“What’s wrong?” she asked.
“Nothing. Bad memories, that’s all.”
She was curious. “Of what?”
“My dad was shot to death in a gas station convenience store, kind of like this one. He was in the wrong place, wrong time. Walked into an armed robbery. Sometimes it just hits me, that’s all.”
Now she looked distressed and I wished I hadn’t just brought it up. “I’m sorry, Curtis. I knew your dad was gone but I never heard the whole story before.”
“It was a long time ago,” I assured her.
“I’m sure it’s still painful, for you and your brothers.” Her face was full of sympathy. This girl who had just experienced the most violent scare of her life was feeling sorry for me. I felt like an asshole for mentioning it.
“Let’s get out of here,” I said, trying to sound more upbeat.
I encouraged Cassie to drink an entire bottle of water before we walked back to her street. She didn’t need my arm around her waist anymore but I stayed on alert in case she stumbled.
“Damn, I forgot about my car,” she said. “I left it by Baca’s.”
“I’ll go get it.”
“How are you going to drive my car and your car at the same time?”
“I’m not. I’ll walk over and drive your car home.”
“It’s like four miles away, Curtis.”
“That’s nothing.”
Cassie opened another bottle of water. “Do you still want to hear about my sordid history with Parker the Prick?”
“Only if you still want to tell me.”
She sighed and spoke haltingly at first. The story itself was bad enough; the party, the betrayal, the humiliation. But the worst part was the aftermath. Cassie began suffering from anxiety and depression. She was bullied right out of school, forced to finish her senior year online.
“It changed me, Curtis. I guess I’m ashamed of that. I let some high school bullshit strip away my self-confidence and I’ve never gotten over it completely. I was lost. The girl you seem to think I am, the carefree privileged princess who has never been touched by anything bad, that’s who I used to be.” She shook her head and looked miserable. “But I haven’t been that girl for a long time.”
I digested everything she’d just told me. There were so many things I wished I’d never said to her, that she led a charmed life, that she had everything so easy. I should have known better by now, that people couldn’t be wrapped up and labeled so neatly. Reality was more complex. And sometimes terrible.
“I’m sorry,” I told her. “I was wrong about you. And I hate the idea that some of the careless comments I made might have hurt your feelings. Cassie, I didn’t know what the fuck I was talking about.”
She stopped walking. “I didn’t mean to imply that I was angry at you.

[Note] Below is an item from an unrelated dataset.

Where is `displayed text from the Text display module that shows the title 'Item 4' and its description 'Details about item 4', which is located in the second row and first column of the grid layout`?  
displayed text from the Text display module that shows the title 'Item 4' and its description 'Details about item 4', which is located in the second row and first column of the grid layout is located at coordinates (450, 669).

I can’t even tell you how grateful I am that you came along when you did. I’m pissed at myself for trying to see the good in someone like Parker Neely. And for being such a clueless idiot.” She sighed and crossed her arms. “How the hell did I manage to do this again? To once more cast myself as the damsel in distress? You know, last summer I went to a club with Cami and was nearly assaulted by some creep. I had to be rescued by Dalton for crying out loud. I don’t want to be the girl who always needs to be rescued.”
“Cassidy,” I said sternly so she’d look at me. “You are not to blame. You were in the company of a fucking predator. He is the only one in this equation who bears the guilt.”

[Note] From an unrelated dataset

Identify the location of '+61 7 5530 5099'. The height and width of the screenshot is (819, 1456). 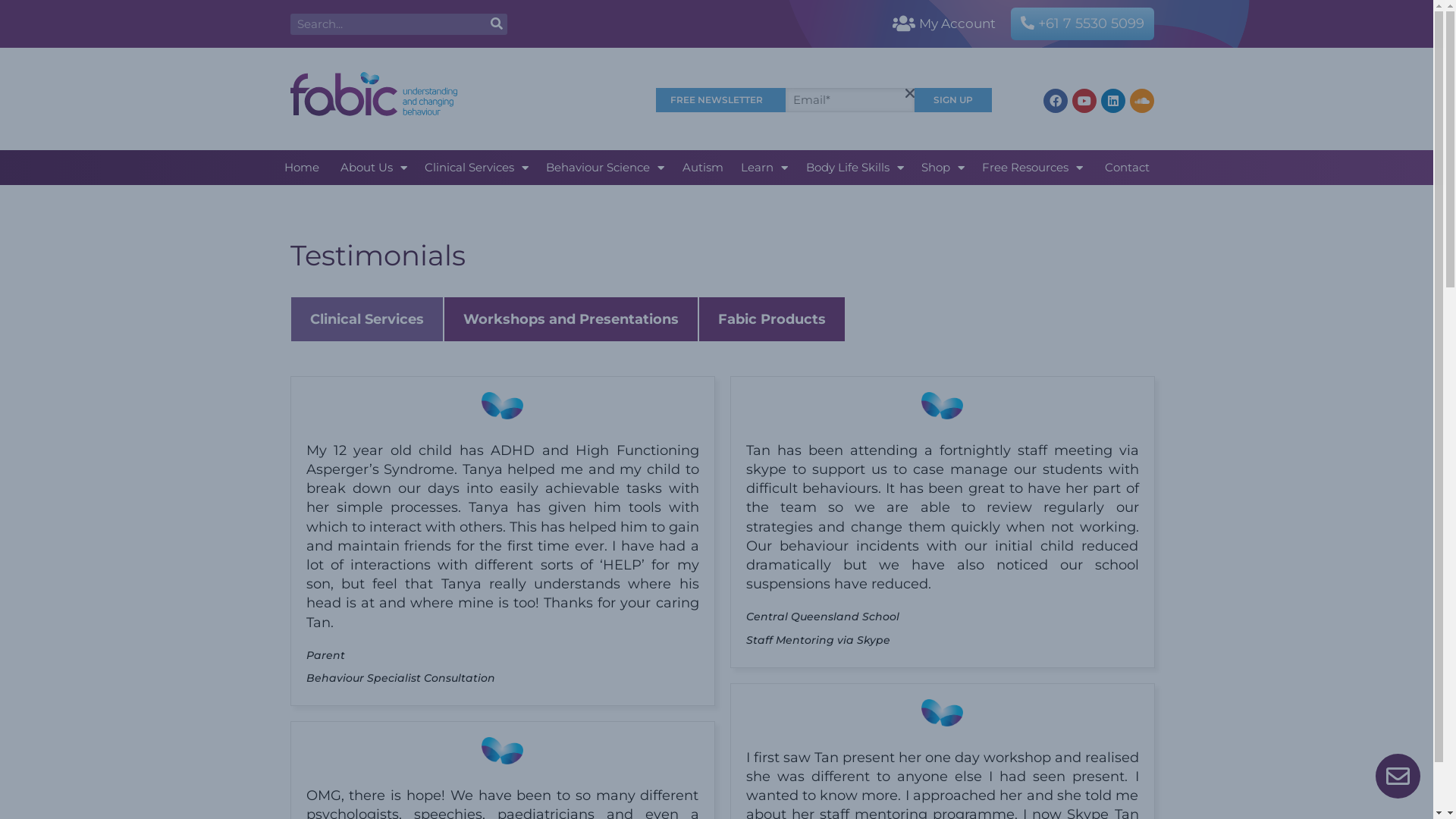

She nodded. “I know. I’m thinking about it now and there are things that don’t add up. He said that he’d been working on a cattle ranch in Nebraska and hadn’t been to college. My friend Debra told me she heard he’d graduated from the University of Nebraska with an engineering degree. He wouldn’t talk about his day job. And tonight I noticed he had a University of Nebraska license plate so Debra must have been right. And there’d be no reason at all for an engineering graduate to be taking an introductory statistics class at a community college. He was there for a different reason.”
“He was there for you,” I said and a chilly sense of dread rolled through me. I hadn’t wanted to push her but this was an even more dangerous situation than I thought. “You should at least file a police report tonight. I’ll go with you. And you need to talk to your folks. Especially since he’s already shown up at Scratch once.”
She was already vehemently shaking her head before I finished talking. “No. You don’t know how it was. After I left school I could barely be persuaded to leave the house and I actually made myself sick. The whole thing just shattered my parents. I can’t handle putting them through any more pain. I swear I’m not going to go off the rails this time, Curtis.”
“I believe you. But he might try something else.”
“I don’t think he will after the way you dealt with him.” She let out a bark of laughter. “Did you see the way he wet his pants?”
I snorted. “I might have noticed that.”
We walked side by side in silence for a moment.